Взаимное непонимание Павла Иваныча и Гусева происходит не оттого, что один образованный, а другой темный. Они по-разному видят мир. Мышление Гусева – фольклорное, более поэтическое, чем у Павла Иваныча. Он находит естественным, что «ветер с цепи сорвался» и, значит, где-то «там, где конец света <…> стоят толстые каменные стены, а к стенам прикованы злые ветры…» (С., 7,328). Для Павла Иваныча этот образ – плод грубого невежества, для художника – выразительная метафора, а для Гусева – реальность, в которой и мудреного ничего нет. Так же как для Липы (повесть «В овраге») нет ничего неправдоподобного во встрече в поле со святыми. «Вы святые?» – спрашивает Липа у старика-возчика, и он так же спокойно, без удивления, отвечает: «Нет. Мы из Фирсанова» (С., 10, 174).
В сознании и Липы, и этого старика, и Гусева продолжают жить древние представления о мироздании, которые позднейшей цивилизацией переведены в разряд символов, но не утратили своей простой мудрости. Русский патриархальный крестьянин и в XIX веке принимает их буквально, что не мешает ему здраво рассуждать и ориентироваться в современности – до тех пор, пока не изменился круто его жизненный уклад.

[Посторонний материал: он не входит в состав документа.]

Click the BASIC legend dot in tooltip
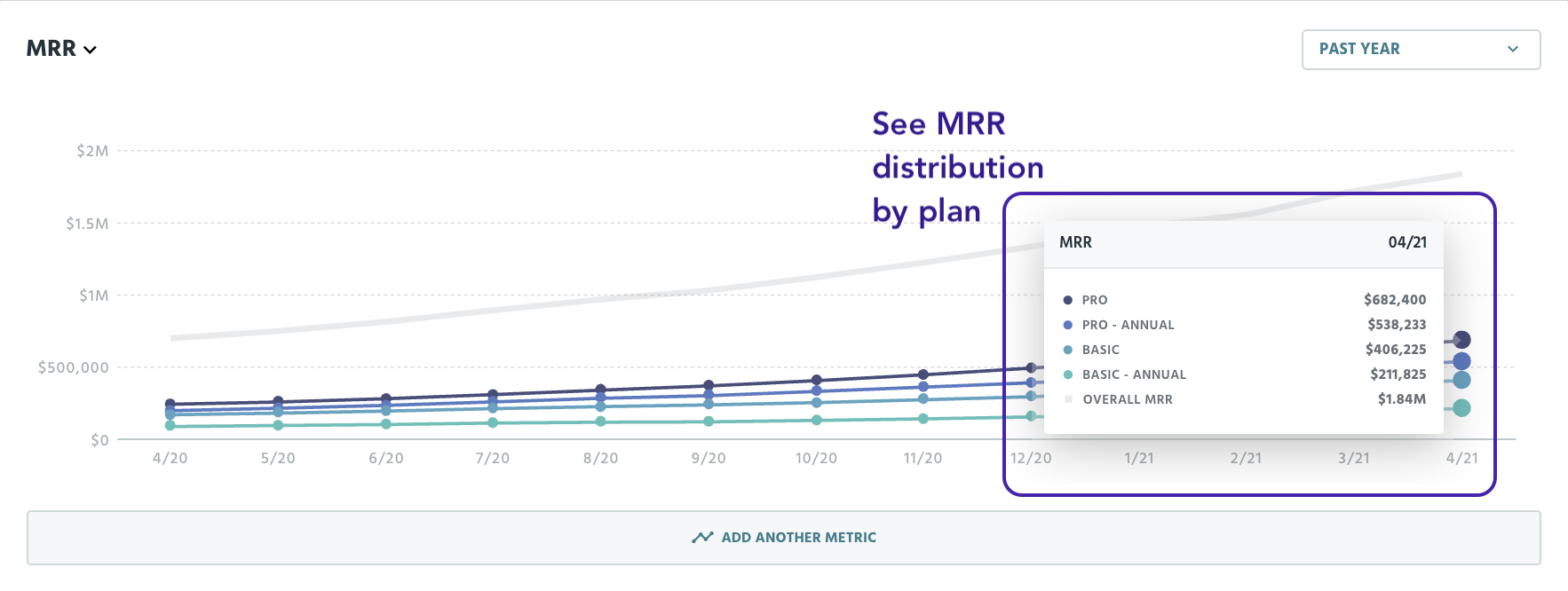The width and height of the screenshot is (1568, 591). (1067, 350)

В фольклорном образе мира занимают извечное им отведенное место солнце и луна, человек и зверь, господин и слуга, царь и мужик, жизнь и смерть, ад и рай. Этот мир устойчив, Гусев питает к нему доверие и не может сочувствовать бесконечным протестам «неспокойного человека», имеющим целью все поломать. Все должно идти своим порядком; его, Гусева, дело – жить правильно, то есть исполнять как следует свою работу, не чинить зла, слушаться тех, кто умнее и старше, кто поставлен выше тебя. Своим маленьким племянникам, оставшимся в деревне, Гусев желает ума-разума, но чтоб «умнее отца-матери не были…» (С., 7, 328). Хотя отец у них «не степенный: пьяница», а все же отец. В доме у Гусева живется неблагополучно, а все же родной дом, родная деревня, все свои, все крещеные. На чужбине, хотя и работа легкая, Гусеву не по себе, он скучает, томится, ни с того ни с сего дерется с манзами (китайцами), повинными только в том, что они живут по каким-то другим, чуждым ему правилам и традициям.

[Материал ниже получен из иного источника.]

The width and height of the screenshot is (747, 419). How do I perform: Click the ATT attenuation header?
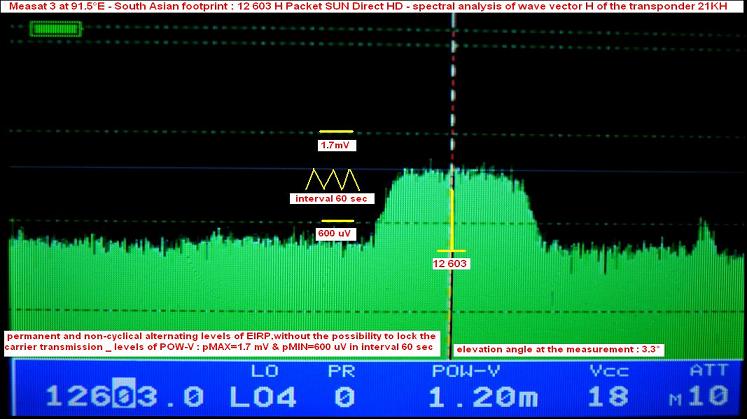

В образе Гусева есть отзвук сахалинских впечатлений Чехова. Гусев ни с кого персонально не «списан», но некоторые черты русского характера, ему свойственные, писатель наблюдал в среде каторжных и ссыльных. В IV главе книги «Остров Сахалин» упоминается бродяга по прозвищу Красивый, сосланный за бегство от военной службы и живущий на Сахалине уже 22 года. Он стар, нищ, но весел и на судьбу не ропщет. «Он рассказывает, что на Сахалине за все 22 года он ни разу не был сечен и ни разу не сидел в карцере.

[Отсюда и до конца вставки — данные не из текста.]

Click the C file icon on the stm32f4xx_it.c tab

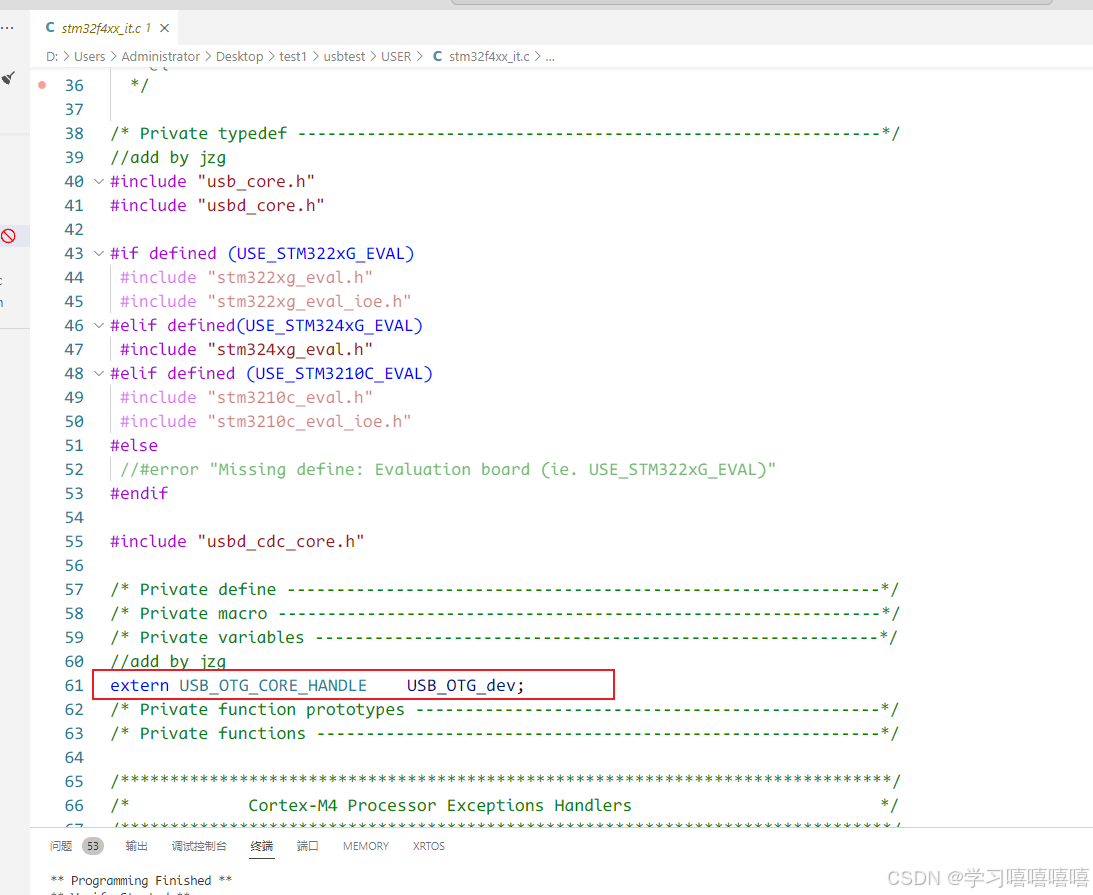click(50, 28)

– Потому что посылают лес пилить – иду, дают вот эту палку в руки – беру, велят печи в канцелярии топить – топлю. Повиноваться надо. Жизнь, нечего бога гневить, хорошая. Слава тебе, господи!» (С., 14,81)
Эта тирада, как видим, очень близка к речам Гусева, местами почти текстуально совпадает. В целом же Гусев на Красивого не похож, он хозяйственный мужик, у него нет бродяжьей беспечности. Приятие жизни, какая дана, и безотказность – вот их общие черты.
Шестая глава «Острова Сахалин», озаглавленная «Рассказ Егора», – запись рассказа каторжника, прислуживавшего в доме, где квартировал Чехов. Егор был осужден без вины – за убийство, которого не совершал и даже при нем не присутствовал. Но и Егор не жалуется. С Гусевым его сближает удивительная незлобивость, степенность, способность ко всякому труду и потребность в труде.
Чеховский Гусев стоит в ряду образов русского крестьянина, созданных великими писателями, начиная с Льва Толстого (фигура Платона Каратаева) и кончая, может быть, автором «Одного дня Ивана Денисовича». Тургенев уподоблял русского мужика сфинксу. Нечто загадочное, при всей видимой бесхитростности, есть и в Гусеве. Недаром же рассказ о нем сложился в таком фантастическом для России месте, как остров Цейлон. Впечатления «ада» и «рая» переплелись.